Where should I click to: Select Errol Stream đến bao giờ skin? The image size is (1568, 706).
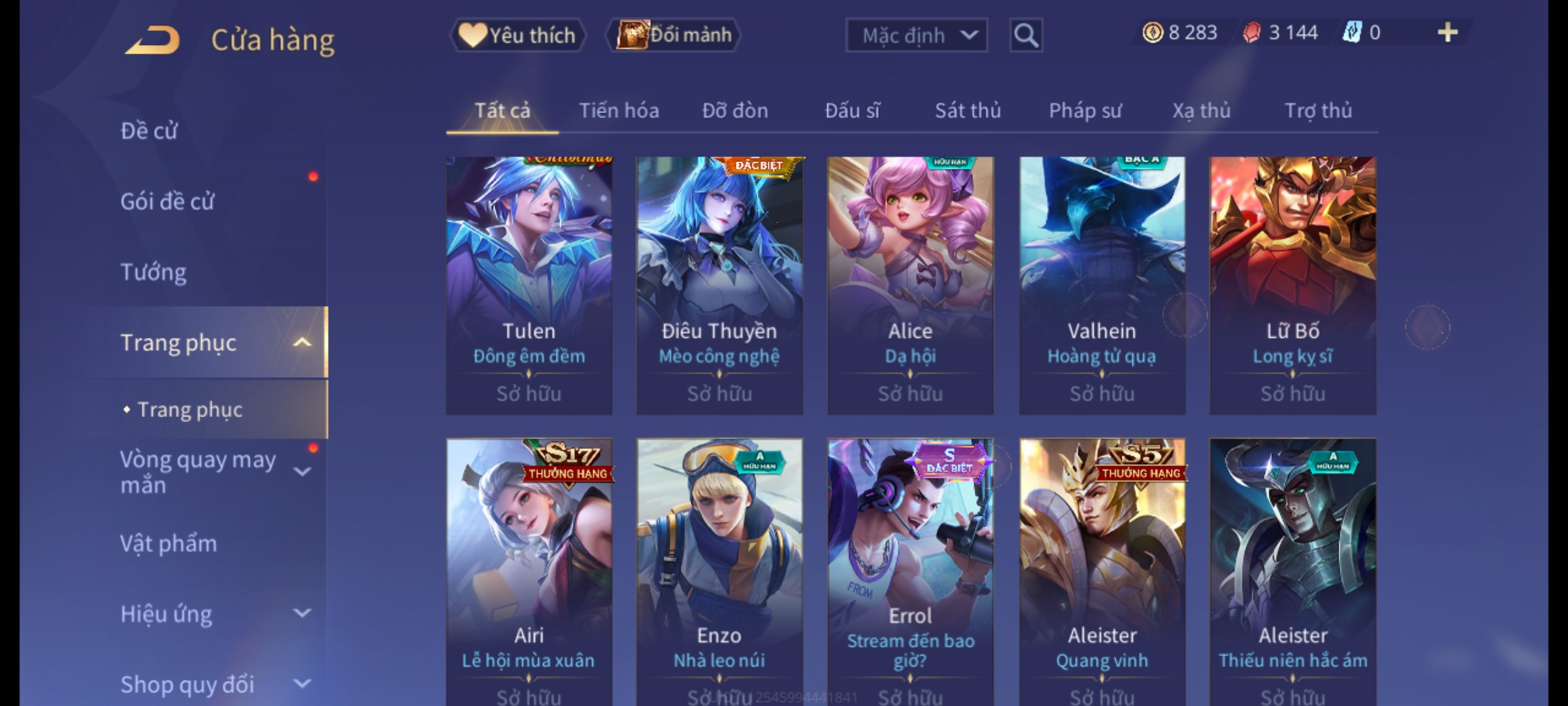pyautogui.click(x=910, y=572)
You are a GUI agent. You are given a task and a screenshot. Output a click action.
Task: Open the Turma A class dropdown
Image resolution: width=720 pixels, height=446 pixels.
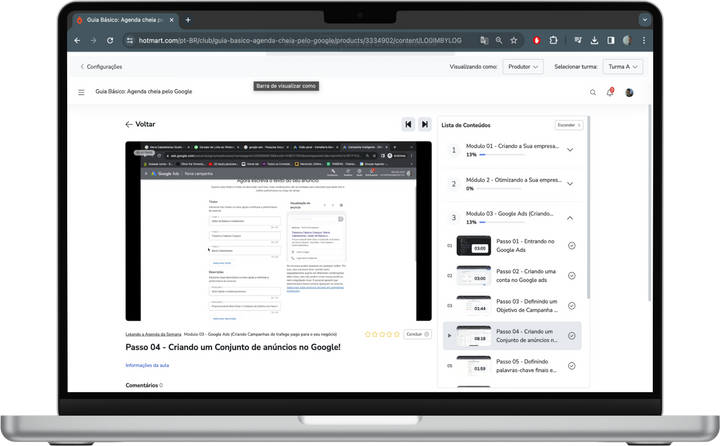(x=622, y=67)
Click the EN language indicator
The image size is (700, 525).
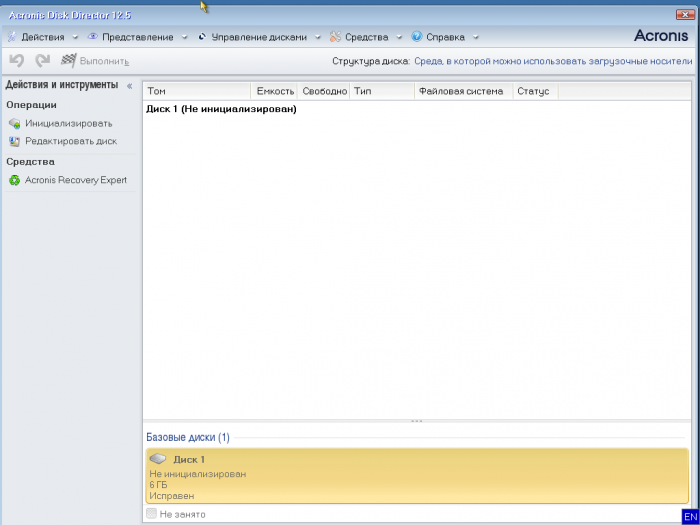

[Task details]: Reproduce the data above word for word, leaving out the pictures.

[Exercise result]:
Where should I click to: Select Errol Stream đến bao giờ skin? The image size is (1568, 706).
pyautogui.click(x=910, y=572)
You are a GUI agent. You are given a task and a screenshot. Output a click action.
Task: Open the Turma A class dropdown
Image resolution: width=720 pixels, height=446 pixels.
(x=622, y=67)
Click the EN language indicator
The image size is (700, 525).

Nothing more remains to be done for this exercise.